[[ DATA LISTING open ]]
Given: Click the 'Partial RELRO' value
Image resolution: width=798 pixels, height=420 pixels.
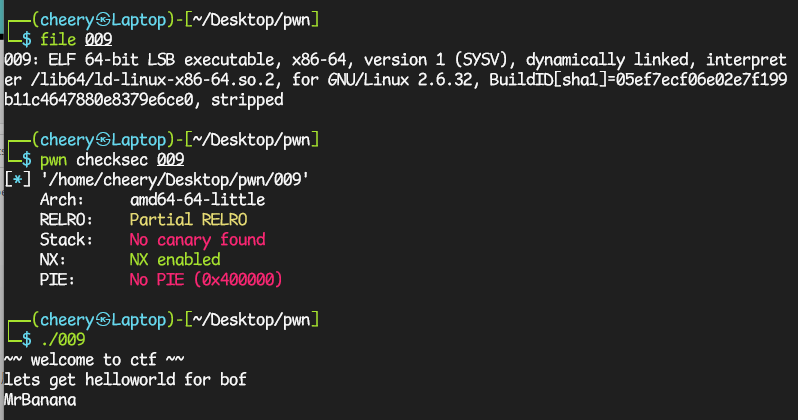Looking at the screenshot, I should pyautogui.click(x=188, y=219).
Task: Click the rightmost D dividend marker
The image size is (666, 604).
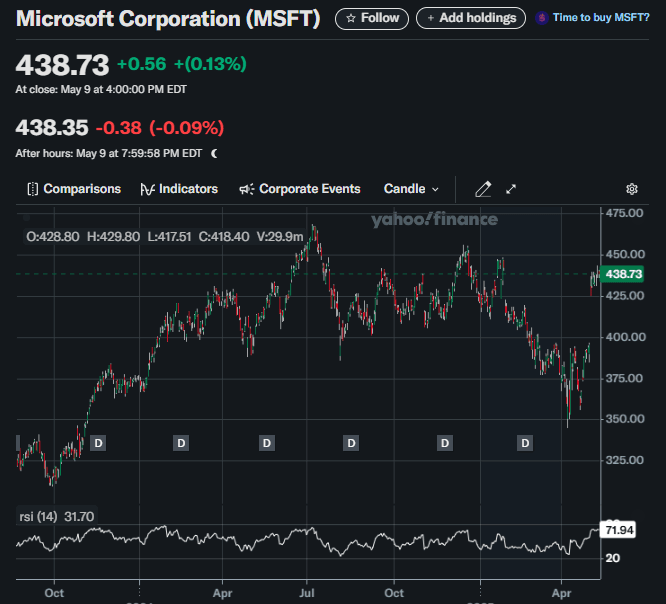Action: click(x=525, y=442)
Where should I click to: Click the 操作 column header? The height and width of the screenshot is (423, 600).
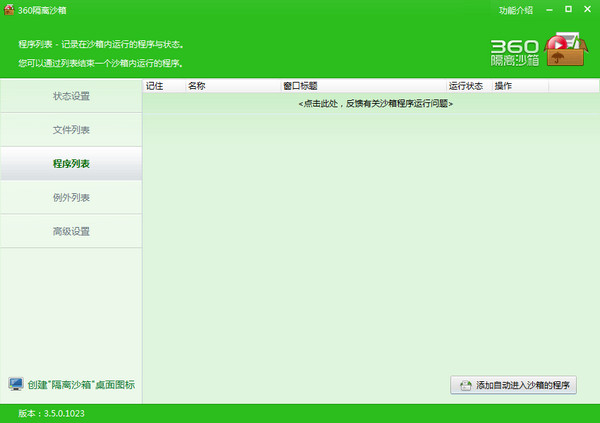tap(504, 86)
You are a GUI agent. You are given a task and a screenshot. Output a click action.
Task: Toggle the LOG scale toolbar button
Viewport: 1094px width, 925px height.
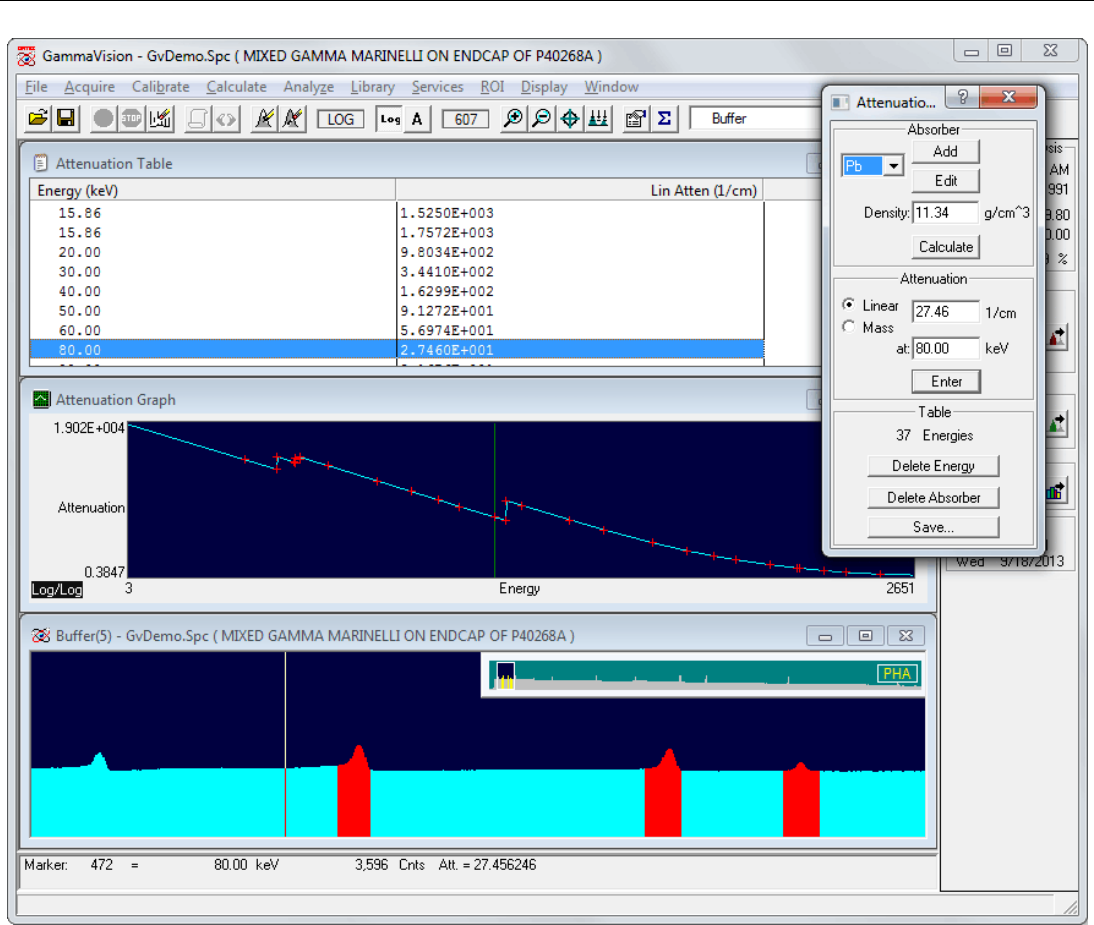click(x=340, y=119)
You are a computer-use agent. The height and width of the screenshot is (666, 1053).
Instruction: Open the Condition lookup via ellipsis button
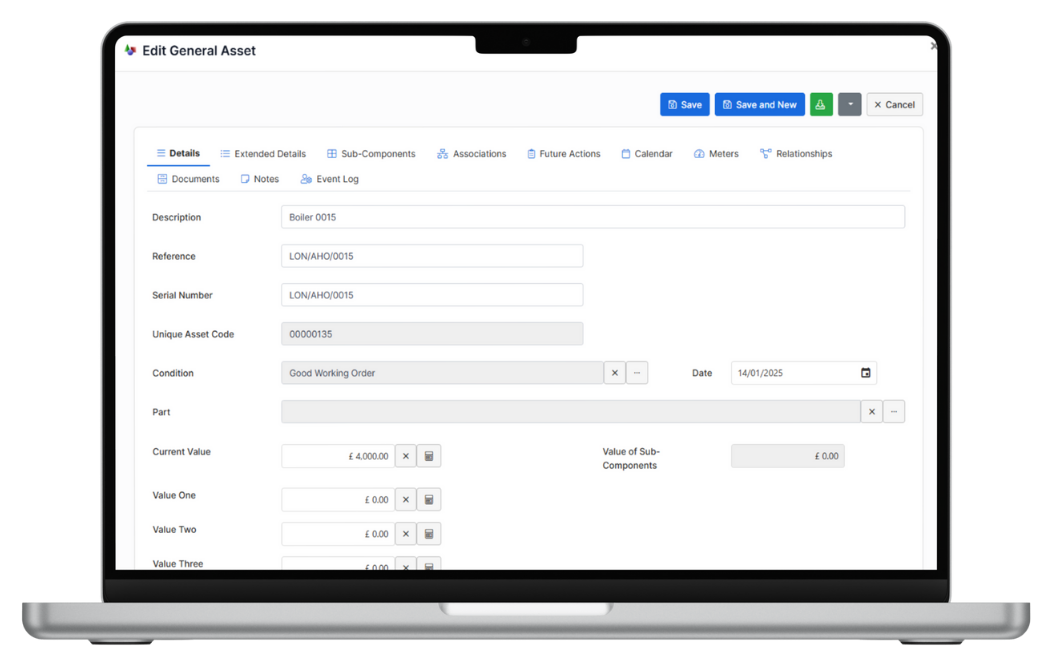pyautogui.click(x=637, y=372)
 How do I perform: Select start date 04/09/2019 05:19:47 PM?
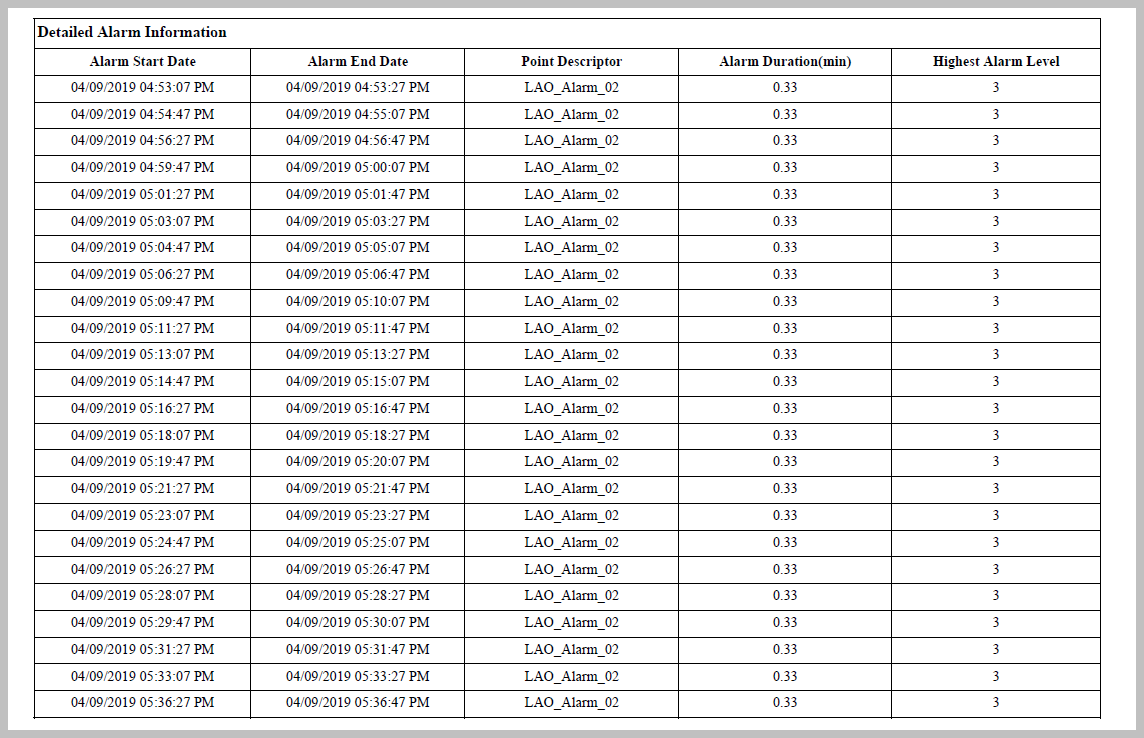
[[ DATA LISTING closed ]]
ABOUT THIS TASK: Every line above with the string "agent" in it needs to be copied.

TASK RESPONSE:
You are a GUI agent. You are given a task and a screenshot. Output a click action.
You are a computer-use agent. The height and width of the screenshot is (666, 1053).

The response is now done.